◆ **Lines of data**
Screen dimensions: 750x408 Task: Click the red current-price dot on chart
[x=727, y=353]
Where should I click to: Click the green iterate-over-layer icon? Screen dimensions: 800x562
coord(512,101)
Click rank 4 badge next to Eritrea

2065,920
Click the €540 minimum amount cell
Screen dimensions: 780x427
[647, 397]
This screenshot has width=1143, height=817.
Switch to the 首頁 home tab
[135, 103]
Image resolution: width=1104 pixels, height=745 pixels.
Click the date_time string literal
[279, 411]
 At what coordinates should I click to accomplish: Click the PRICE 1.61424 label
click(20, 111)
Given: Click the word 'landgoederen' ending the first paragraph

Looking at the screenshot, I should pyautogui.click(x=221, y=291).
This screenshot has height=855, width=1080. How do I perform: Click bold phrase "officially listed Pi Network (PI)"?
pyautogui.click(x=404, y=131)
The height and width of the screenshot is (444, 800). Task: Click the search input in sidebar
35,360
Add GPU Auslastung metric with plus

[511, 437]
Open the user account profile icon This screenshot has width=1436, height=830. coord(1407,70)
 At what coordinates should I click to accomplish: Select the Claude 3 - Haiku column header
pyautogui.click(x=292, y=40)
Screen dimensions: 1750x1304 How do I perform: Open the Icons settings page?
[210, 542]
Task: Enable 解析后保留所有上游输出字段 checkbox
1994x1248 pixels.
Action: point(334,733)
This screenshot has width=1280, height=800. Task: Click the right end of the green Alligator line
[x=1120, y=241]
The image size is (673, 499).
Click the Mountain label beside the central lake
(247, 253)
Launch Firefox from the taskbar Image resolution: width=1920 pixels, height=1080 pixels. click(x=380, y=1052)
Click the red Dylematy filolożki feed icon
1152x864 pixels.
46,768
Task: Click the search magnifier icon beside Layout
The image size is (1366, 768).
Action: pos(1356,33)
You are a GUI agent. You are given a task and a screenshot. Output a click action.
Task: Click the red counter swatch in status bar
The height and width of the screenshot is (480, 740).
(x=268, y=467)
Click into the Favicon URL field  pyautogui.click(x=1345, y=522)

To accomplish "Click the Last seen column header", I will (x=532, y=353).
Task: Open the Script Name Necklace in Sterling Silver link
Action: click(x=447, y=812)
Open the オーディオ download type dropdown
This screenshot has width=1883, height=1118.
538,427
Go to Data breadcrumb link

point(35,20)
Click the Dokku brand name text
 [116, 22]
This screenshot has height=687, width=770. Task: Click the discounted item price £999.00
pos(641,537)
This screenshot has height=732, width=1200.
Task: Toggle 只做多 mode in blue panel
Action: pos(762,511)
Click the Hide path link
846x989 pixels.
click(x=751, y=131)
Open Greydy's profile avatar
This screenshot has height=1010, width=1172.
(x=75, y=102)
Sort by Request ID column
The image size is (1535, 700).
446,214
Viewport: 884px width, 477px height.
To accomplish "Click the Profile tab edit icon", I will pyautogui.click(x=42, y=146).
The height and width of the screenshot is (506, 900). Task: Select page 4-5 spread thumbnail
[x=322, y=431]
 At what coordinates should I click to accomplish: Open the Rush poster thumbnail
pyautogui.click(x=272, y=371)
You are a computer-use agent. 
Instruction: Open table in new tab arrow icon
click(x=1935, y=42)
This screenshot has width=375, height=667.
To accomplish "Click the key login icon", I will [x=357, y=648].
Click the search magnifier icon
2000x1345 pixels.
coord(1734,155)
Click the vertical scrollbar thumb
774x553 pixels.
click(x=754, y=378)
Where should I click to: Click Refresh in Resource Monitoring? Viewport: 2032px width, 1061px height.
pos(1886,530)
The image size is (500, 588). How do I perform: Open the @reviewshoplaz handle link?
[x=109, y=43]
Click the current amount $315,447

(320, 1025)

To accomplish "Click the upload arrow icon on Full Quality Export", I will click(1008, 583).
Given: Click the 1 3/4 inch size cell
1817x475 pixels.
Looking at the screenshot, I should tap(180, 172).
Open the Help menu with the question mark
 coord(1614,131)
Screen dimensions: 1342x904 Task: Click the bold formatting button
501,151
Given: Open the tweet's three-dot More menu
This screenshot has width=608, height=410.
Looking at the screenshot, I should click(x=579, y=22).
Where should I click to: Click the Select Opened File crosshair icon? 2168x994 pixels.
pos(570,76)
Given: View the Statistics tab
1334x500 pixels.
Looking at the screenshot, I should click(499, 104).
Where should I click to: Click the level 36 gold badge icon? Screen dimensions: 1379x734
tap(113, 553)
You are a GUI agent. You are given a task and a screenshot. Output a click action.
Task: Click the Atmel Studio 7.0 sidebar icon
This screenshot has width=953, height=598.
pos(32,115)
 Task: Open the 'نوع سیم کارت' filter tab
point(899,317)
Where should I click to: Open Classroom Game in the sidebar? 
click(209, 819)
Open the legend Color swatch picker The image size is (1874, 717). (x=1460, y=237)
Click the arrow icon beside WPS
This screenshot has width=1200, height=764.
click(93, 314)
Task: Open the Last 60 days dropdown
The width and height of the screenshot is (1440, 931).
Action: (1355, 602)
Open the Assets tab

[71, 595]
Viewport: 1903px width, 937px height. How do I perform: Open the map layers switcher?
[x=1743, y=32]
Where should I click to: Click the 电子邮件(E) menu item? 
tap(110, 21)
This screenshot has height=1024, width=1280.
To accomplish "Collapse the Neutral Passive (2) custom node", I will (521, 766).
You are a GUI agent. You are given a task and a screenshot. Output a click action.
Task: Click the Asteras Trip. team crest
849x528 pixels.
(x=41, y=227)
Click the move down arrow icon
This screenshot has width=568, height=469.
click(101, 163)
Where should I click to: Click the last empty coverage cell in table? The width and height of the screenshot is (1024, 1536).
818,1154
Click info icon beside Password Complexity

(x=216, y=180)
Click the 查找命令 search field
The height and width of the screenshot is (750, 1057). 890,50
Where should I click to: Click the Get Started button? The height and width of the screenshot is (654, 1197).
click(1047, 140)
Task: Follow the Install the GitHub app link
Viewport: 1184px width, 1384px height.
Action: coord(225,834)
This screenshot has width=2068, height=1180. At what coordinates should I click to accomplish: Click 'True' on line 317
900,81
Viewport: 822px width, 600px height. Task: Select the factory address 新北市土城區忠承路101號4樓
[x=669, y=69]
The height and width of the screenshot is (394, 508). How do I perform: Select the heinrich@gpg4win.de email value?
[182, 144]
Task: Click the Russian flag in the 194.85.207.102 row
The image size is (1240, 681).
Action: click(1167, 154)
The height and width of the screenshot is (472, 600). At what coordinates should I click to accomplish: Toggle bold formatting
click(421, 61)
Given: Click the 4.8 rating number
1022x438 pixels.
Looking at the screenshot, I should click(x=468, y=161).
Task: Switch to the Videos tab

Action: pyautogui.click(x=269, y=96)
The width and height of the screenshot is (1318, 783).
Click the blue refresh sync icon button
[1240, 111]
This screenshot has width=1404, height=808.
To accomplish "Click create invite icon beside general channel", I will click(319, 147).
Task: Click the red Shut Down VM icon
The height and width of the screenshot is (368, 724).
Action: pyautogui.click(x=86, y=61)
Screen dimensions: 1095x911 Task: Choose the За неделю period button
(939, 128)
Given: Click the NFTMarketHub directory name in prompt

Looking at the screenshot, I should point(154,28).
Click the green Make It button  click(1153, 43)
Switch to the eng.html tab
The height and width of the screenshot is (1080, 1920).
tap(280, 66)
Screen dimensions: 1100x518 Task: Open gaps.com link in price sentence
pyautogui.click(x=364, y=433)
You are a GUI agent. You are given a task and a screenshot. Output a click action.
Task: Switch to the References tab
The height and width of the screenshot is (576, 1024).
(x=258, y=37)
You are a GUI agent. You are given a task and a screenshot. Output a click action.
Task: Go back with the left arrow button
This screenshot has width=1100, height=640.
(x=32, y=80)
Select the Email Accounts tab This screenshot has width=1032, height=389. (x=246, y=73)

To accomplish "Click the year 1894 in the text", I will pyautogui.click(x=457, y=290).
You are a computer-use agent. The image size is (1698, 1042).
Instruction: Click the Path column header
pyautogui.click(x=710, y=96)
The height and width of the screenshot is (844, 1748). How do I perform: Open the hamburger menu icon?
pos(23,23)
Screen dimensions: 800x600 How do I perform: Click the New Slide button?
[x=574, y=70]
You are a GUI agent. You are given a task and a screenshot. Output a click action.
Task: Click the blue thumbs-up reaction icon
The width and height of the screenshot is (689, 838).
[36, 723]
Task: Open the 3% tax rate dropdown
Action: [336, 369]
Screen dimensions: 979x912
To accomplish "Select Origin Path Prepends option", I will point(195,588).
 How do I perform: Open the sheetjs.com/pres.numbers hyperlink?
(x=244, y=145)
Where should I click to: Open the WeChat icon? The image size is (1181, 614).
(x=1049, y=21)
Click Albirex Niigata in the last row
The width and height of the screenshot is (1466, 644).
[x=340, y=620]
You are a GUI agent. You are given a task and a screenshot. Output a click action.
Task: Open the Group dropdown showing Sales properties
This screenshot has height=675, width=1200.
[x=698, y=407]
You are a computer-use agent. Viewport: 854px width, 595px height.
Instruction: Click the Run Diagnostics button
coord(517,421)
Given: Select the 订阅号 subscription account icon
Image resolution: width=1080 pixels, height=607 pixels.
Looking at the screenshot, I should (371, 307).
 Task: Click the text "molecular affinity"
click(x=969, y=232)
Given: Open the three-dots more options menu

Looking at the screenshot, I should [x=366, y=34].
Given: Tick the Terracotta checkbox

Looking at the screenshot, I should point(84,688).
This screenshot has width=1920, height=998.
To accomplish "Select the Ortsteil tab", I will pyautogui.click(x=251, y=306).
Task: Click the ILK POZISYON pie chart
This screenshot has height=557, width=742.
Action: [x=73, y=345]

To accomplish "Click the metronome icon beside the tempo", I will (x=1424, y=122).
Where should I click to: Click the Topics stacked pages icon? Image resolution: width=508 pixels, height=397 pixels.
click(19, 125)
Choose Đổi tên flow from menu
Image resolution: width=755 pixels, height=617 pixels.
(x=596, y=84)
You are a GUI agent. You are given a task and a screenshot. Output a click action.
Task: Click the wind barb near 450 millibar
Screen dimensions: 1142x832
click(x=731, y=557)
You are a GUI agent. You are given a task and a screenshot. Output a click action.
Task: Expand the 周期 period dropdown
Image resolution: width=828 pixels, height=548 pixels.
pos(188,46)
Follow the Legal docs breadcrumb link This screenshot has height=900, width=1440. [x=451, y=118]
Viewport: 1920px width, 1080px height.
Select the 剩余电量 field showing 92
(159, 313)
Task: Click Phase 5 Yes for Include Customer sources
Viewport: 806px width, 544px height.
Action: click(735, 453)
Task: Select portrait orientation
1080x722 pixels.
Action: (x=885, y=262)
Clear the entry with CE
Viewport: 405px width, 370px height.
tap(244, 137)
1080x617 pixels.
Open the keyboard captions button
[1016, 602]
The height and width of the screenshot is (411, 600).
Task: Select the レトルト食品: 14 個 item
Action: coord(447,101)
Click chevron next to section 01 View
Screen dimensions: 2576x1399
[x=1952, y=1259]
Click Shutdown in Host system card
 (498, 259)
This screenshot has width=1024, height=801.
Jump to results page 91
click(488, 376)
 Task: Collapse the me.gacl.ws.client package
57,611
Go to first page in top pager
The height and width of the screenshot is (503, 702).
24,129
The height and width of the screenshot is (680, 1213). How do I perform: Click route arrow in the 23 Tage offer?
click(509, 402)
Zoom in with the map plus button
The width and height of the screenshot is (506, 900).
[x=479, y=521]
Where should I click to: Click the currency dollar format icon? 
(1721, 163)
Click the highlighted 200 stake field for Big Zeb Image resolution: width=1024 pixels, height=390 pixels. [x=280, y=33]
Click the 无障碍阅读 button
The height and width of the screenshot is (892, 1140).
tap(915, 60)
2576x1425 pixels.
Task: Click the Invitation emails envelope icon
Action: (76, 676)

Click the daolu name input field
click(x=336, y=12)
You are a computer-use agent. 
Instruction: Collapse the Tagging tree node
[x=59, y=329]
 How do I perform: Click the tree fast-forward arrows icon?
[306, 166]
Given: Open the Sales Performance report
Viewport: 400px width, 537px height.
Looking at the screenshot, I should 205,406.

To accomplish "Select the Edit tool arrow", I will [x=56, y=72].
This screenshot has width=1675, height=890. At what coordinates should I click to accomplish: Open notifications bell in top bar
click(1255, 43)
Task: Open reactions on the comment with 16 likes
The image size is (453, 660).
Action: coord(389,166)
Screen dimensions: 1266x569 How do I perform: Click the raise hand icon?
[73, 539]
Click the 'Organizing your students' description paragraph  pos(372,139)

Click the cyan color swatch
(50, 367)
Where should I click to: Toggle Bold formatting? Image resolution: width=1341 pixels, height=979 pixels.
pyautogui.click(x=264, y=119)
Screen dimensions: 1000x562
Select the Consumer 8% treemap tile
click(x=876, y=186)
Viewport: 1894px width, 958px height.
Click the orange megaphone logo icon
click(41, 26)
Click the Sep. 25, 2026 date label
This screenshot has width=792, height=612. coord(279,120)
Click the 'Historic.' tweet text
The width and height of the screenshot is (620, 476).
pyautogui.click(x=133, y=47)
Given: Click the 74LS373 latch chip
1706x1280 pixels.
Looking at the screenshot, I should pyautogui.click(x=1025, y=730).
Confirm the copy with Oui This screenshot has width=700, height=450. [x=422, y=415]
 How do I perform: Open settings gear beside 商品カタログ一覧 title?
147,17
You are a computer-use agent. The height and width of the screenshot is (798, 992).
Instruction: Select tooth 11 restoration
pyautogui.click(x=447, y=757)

◆ **EXERCISE DETAILS**
Quote the part of the listing that opens with the line containing "The image size is (673, 499)." and closes with the line containing "Action: pos(1356,33)", reproducing each line exactly.

◆ **WRITTEN RESPONSE**
The image size is (673, 499).
Click the Mountain label beside the central lake
(247, 253)
Launch Firefox from the taskbar Image resolution: width=1920 pixels, height=1080 pixels. click(x=380, y=1052)
Click the red Dylematy filolożki feed icon
1152x864 pixels.
46,768
Task: Click the search magnifier icon beside Layout
The image size is (1366, 768).
Action: pos(1356,33)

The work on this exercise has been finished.